Amoebiasis and giardiasis are the commonest intestinal protozoal infections. Patients of amoebiasis and giardiasis commonly present as asymptomatic carriers.

Amoebiasis (Intestinal)

Infection is caused by intestinal protozoa- Entamoeba histolytica. Infection usually spreads by infective cysts in stool which contaminate food and drinking water.

Salient features

  • Lower abdominal pain, mild diarrhoea develop gradually and may lead to full blown dysentery.
  • 0-12 stools per day with blood and mucus and little fecal matter.
  • Cecal involvement may mimic acute appendicitis.
  • Chronic form i.e. amoebic colitis, can be confused with inflammatory bowel disease. Other form of chronicity may present as amoeboma.
  • Untreated or incompletely treated intestinal infection may result in amoebic liver abscess and involvement of other extra intestinal site.
  • Diagnosis made by demonstration of cysts and/ or trophozoites of Entamoeba histolytica in the stool.

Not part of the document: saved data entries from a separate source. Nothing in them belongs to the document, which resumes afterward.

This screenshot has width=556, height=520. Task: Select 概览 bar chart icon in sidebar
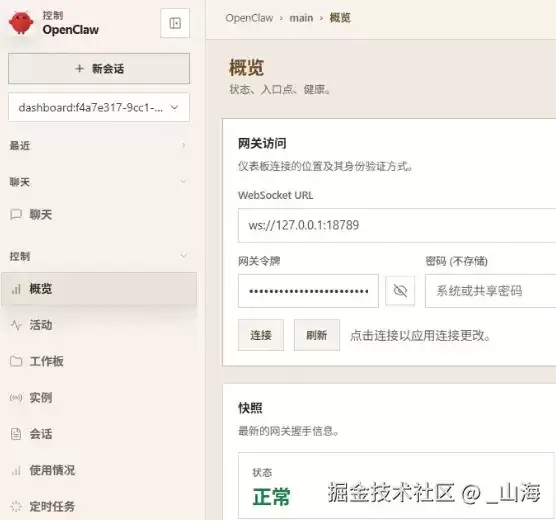coord(16,289)

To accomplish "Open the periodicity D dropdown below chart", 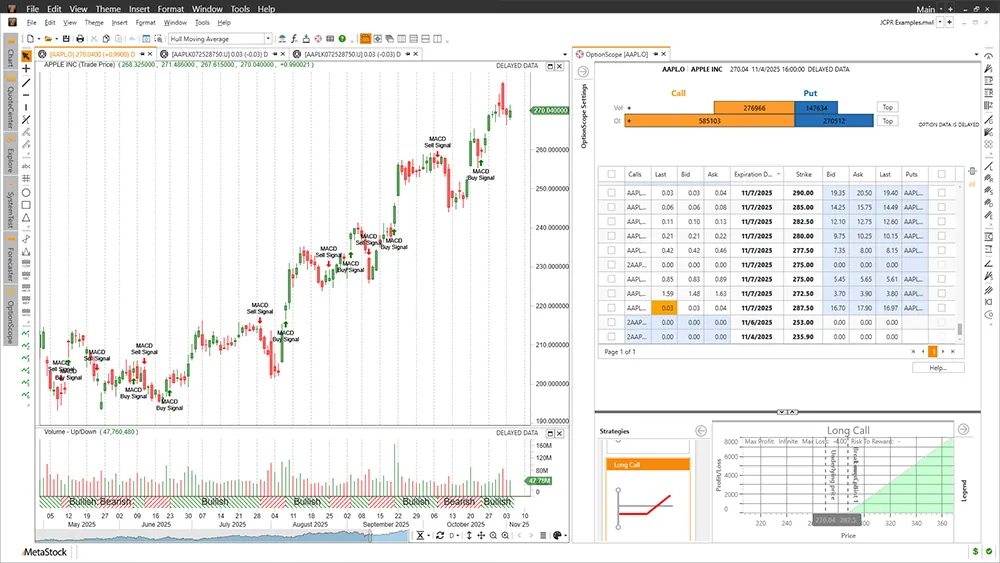I will coord(456,536).
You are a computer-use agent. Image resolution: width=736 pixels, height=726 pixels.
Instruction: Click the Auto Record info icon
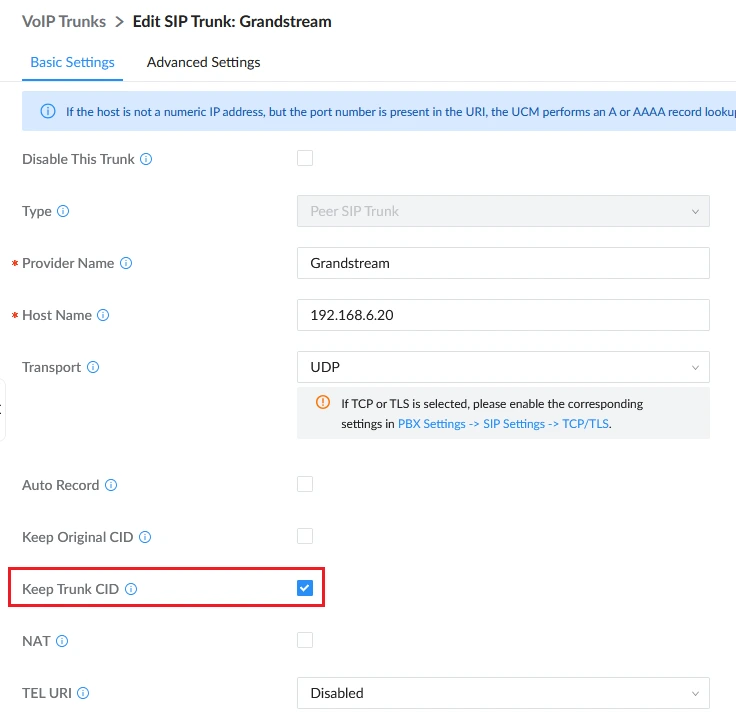point(111,485)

Treatment (Asymptomatic cyst passers)

Tab. Diloxanide furoate 500 mg 8 hourly for 10 days.

Treatment (Acute amoebic dysentery and chronic infections)

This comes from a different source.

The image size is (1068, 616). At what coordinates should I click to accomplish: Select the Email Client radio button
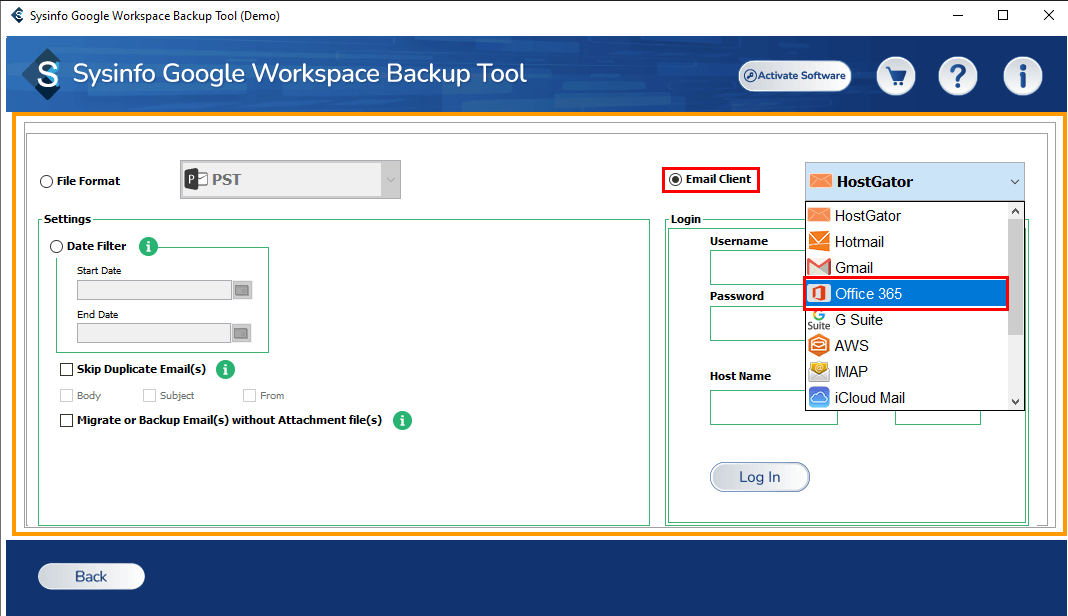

  1. Tab. Metronidazole 500 mg 8 hourly PO for 10 days. In children 15 mg/kg divided in three doses for 7 days.
    Or
    Tab. Tinidazole (300 mg, 500 mg and 1 g) 2 g orally as single dose. In children 50 mg/kg as a single dose.
  2. Tab. Diloxanide furoate 500 mg 8 hourly for 10 days. In children 20 mg/kg/day in three divided doses for 10 days.